The symptoms and complications of cold urticaria are not life-threatening but serious. They include: Hives which are red, itchy, raised welts at the site of cold exposure, a burning sensation on the affected skin as your body warms, swellings at the sites of exposure, fever, headache, joint pain, fatigue and anxiety.

According to the World Health Organization (WHO), severe symptoms of cold urticaria require immediate medical attention. These symptoms may include anaphylaxis, a severe acute allergic reaction that causes breathing problems like wheezing, swelling of the tongue and throat, heart palpitations, a drop in blood pressure or fainting and shock.

According to the Centres for Disease Control (CDC), the best way to prevent cold urticaria and a possible allergic reaction to cold is to avoid exposure to cold temperatures.

It is also advisable to wear protective clothes during cold-weather months, like warm jackets, hats, gloves, and scarves, drink beverages that are room temperature and don't contain ice, skip cold foods like ice cream and other frozen treats and lastly, take a prescription medication, like an antihistamine, prior to being in the cold if your doctor recommends it.

Dr Mercy Kariuki, a dermatologist, explains that cold urticaria is caused by exposure to cold, causing activation of mast cells and other inflammatory mediators. However, the exact pathology behind it still remains unknown.

"Cold urticaria is not transmissible. It occurs only after exposure to cold, cold water and objects," Dr Kariuki adds.

Dr Kariuki also advises victims of cold urticaria to protect themselves from rapid drops in temperature. She also advises that swimming and other water activities should be done under supervision.

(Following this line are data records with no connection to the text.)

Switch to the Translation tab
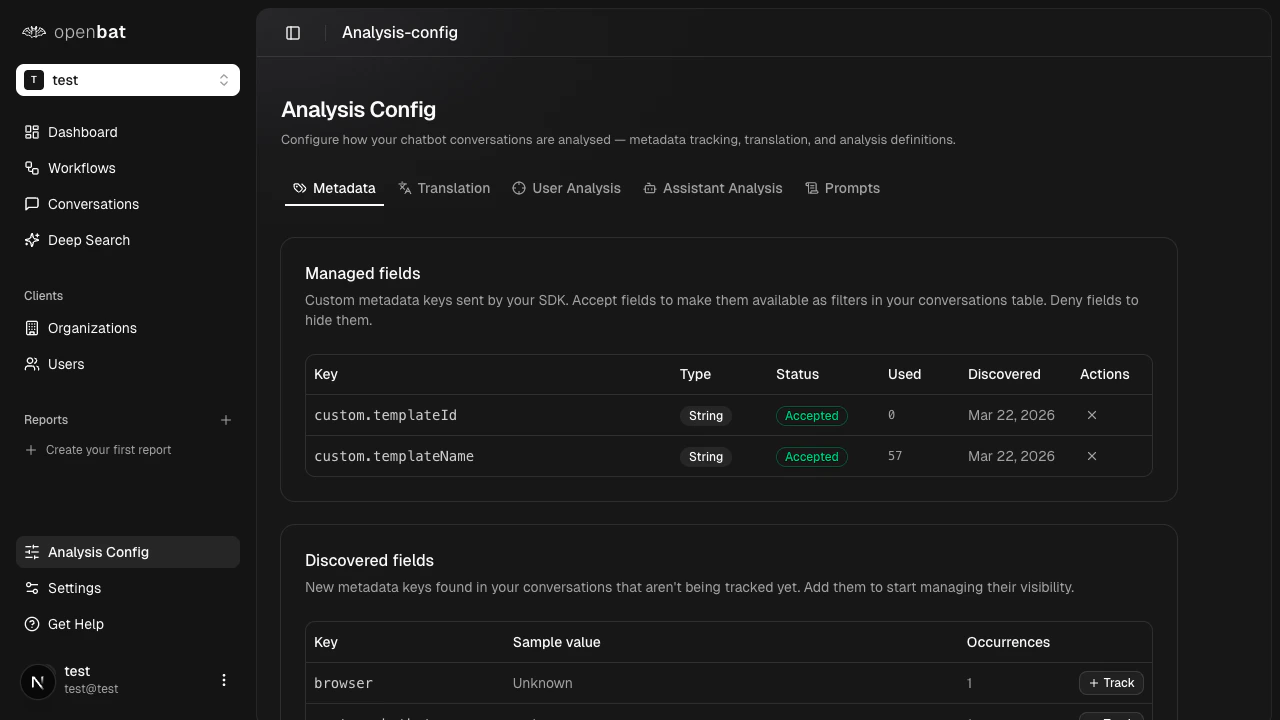This screenshot has height=720, width=1280. coord(444,188)
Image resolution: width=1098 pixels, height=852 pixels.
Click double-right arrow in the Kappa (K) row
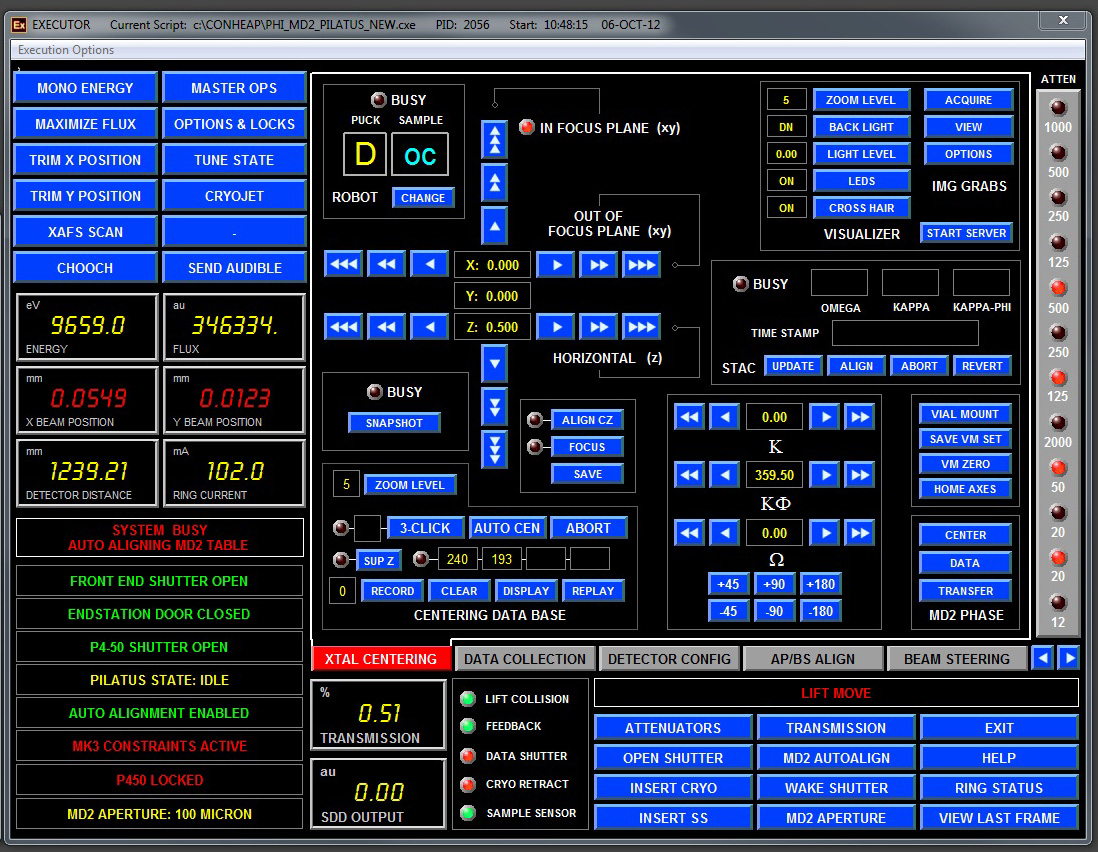pos(860,417)
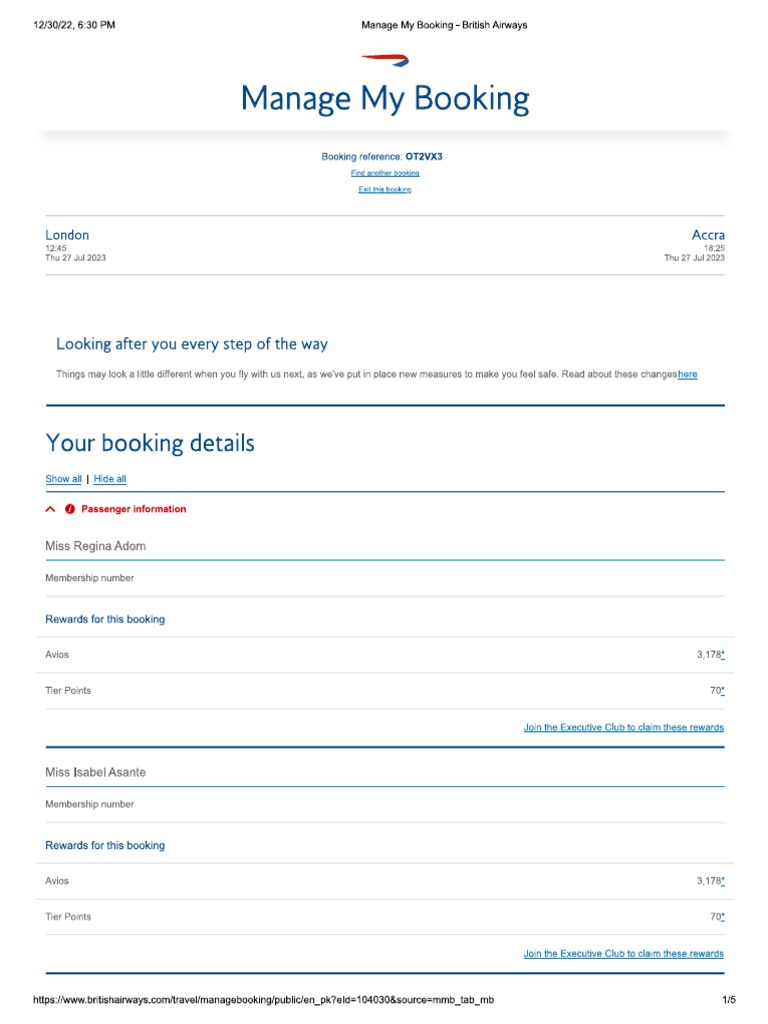Click Hide all booking details
This screenshot has width=768, height=1024.
110,479
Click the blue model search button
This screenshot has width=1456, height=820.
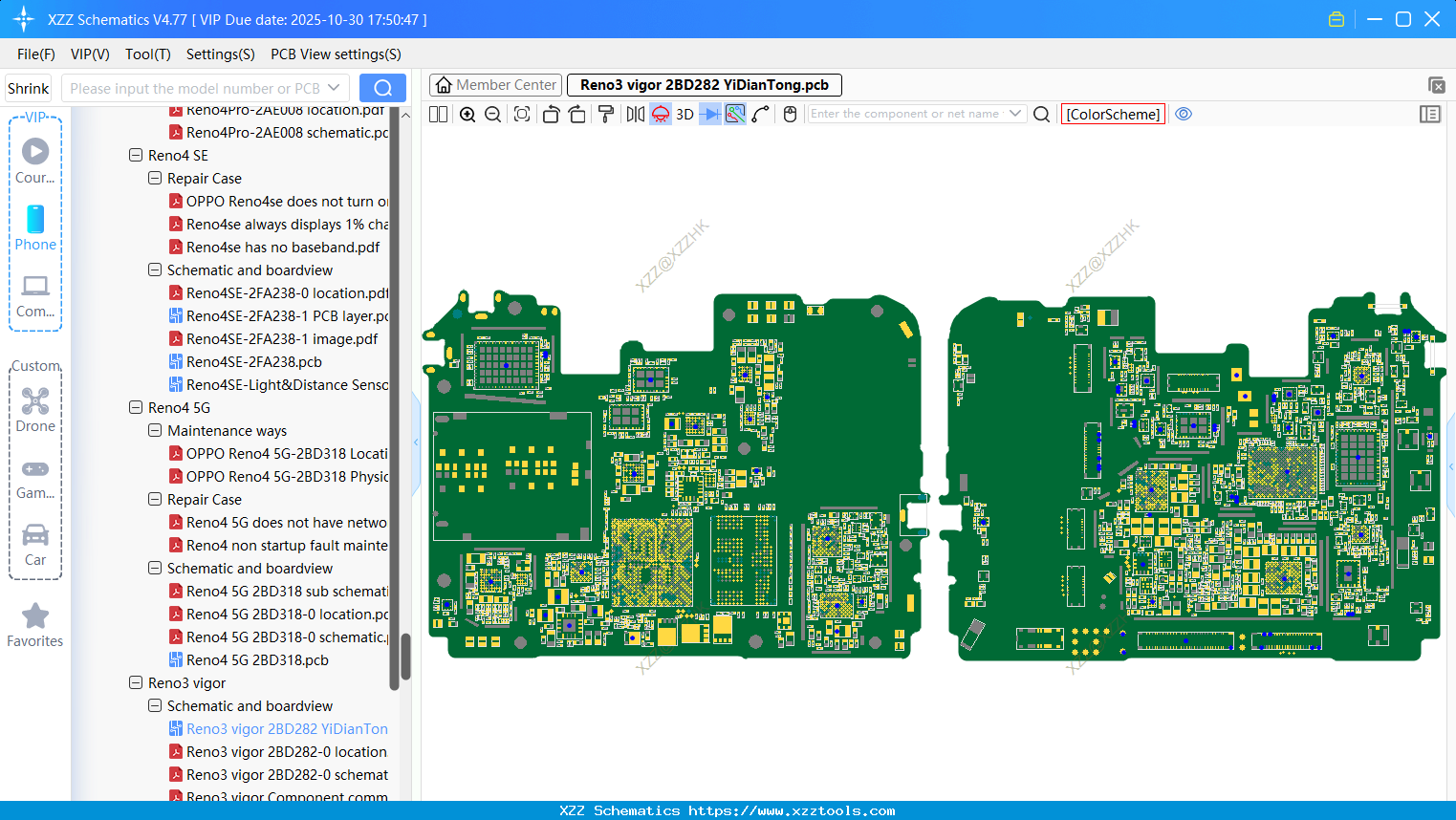(x=382, y=88)
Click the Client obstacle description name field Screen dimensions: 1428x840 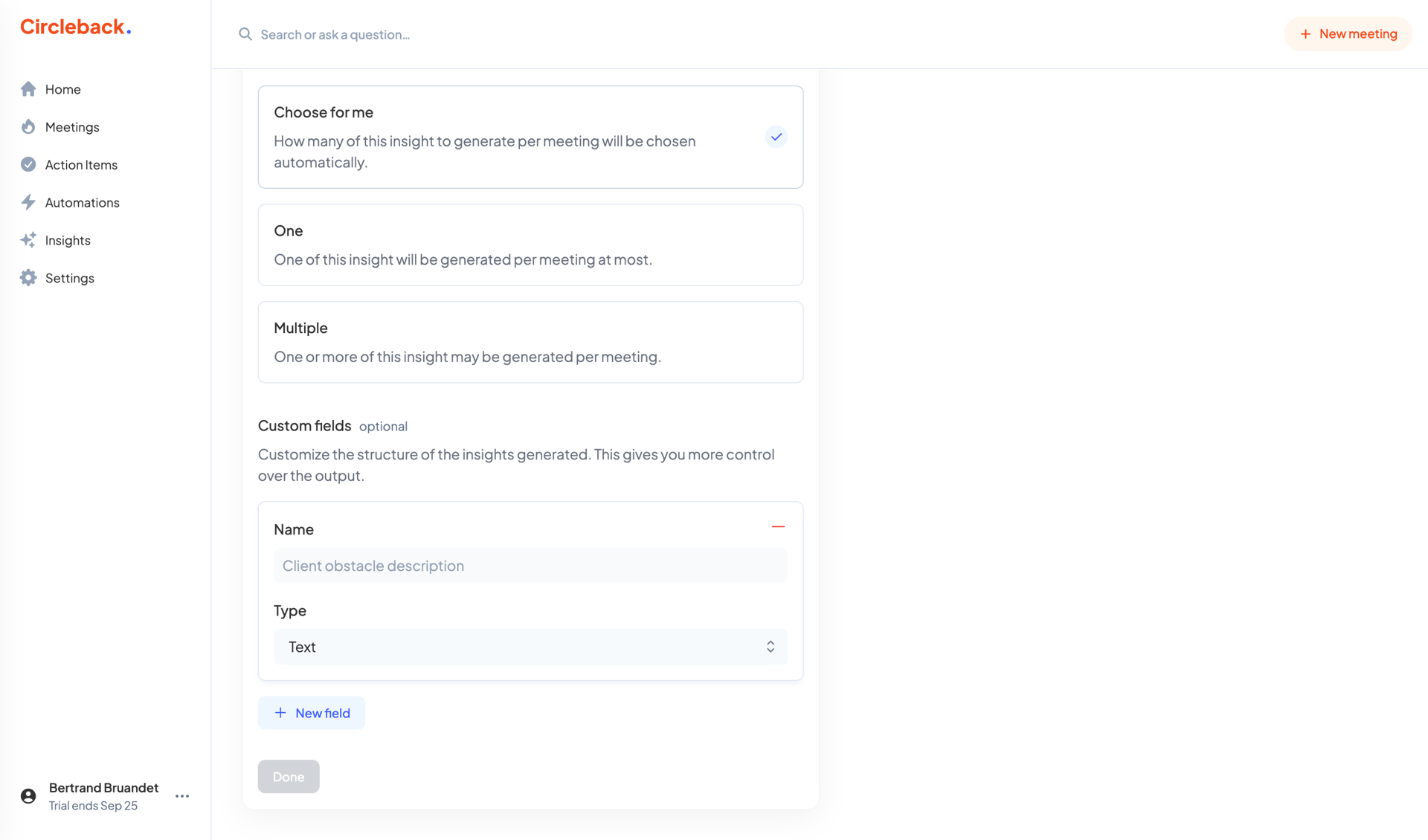point(530,565)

"Try to expose as little skin as possible to cold temperatures, test the temperature of water before submerging yourself in it and avoid frigid water. If you enjoy swimming in pools, look for a pool that is heated, even in warm weather, bath and shower in warm water," Dr Kariuki emphasises.

According to the CDC, if cold urticaria occurs regularly in a traveller, it can be prevented or ameliorated by prior treatment with antihistamines.

The CDC recommends that travellers heading to cold climates should ask questions and research clothing and equipment. Modern clothing, gloves, and particularly footwear have greatly decreased the chances of suffering from cold injury in extreme climates.